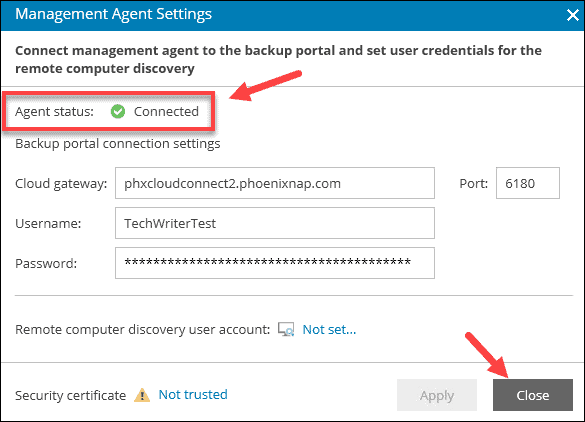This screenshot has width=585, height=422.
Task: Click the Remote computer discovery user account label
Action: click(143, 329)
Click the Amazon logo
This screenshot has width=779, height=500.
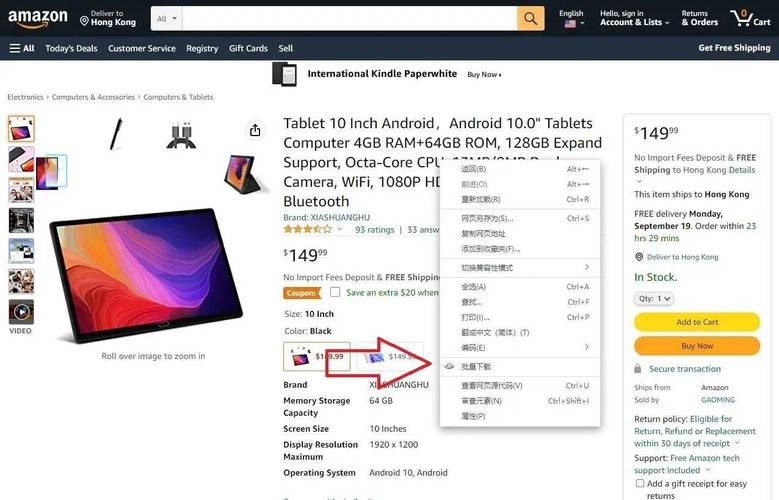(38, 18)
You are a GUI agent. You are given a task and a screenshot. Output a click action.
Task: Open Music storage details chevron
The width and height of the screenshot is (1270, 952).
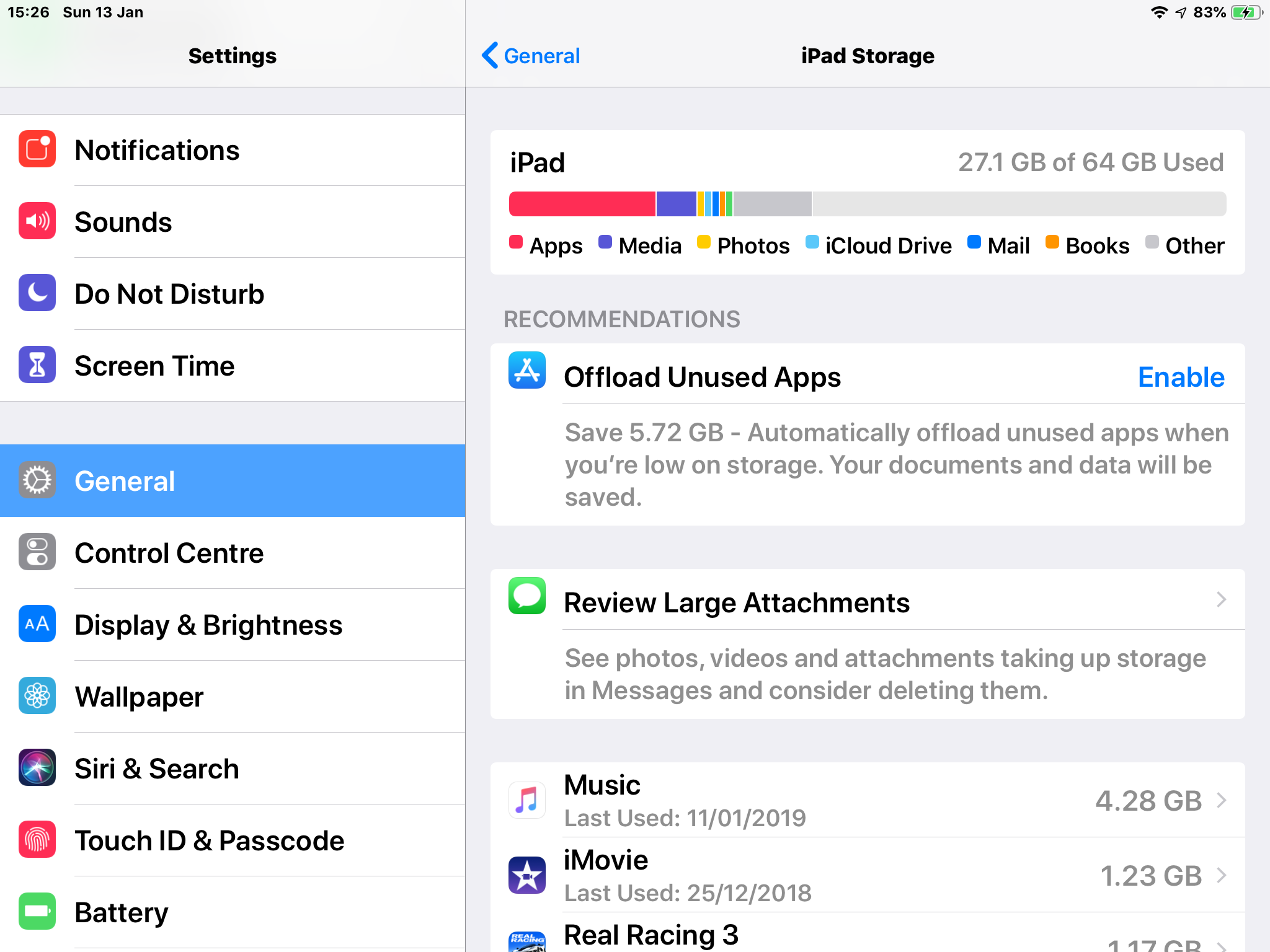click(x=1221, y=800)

________________________

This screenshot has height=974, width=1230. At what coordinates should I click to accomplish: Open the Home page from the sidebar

________________________

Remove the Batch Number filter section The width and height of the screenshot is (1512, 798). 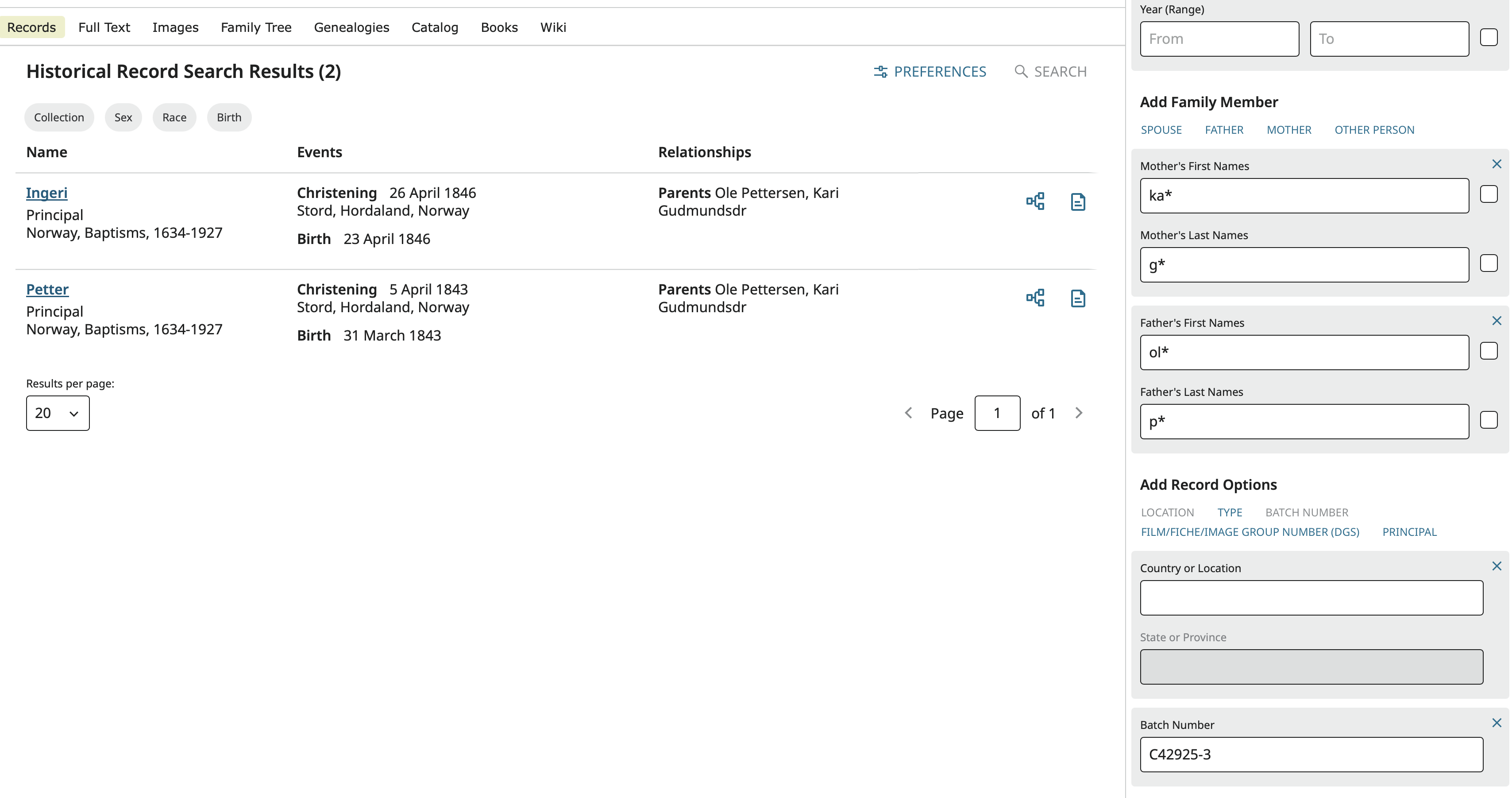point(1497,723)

________________________

- [Requirement]
Copy out the data verbatim, from the line containing "This screenshot has width=585, height=422." through the line containing "click(x=1221, y=800)", including both of those lines. Omit the pictures from your output.

- [Exercise answer]
This screenshot has width=585, height=422.
Task: Click the Remote computer discovery user account label
Action: click(143, 329)
Click the Amazon logo
This screenshot has width=779, height=500.
(38, 18)
You are a GUI agent. You are given a task and a screenshot. Output a click action.
Task: Open Music storage details chevron
The width and height of the screenshot is (1270, 952).
click(x=1221, y=800)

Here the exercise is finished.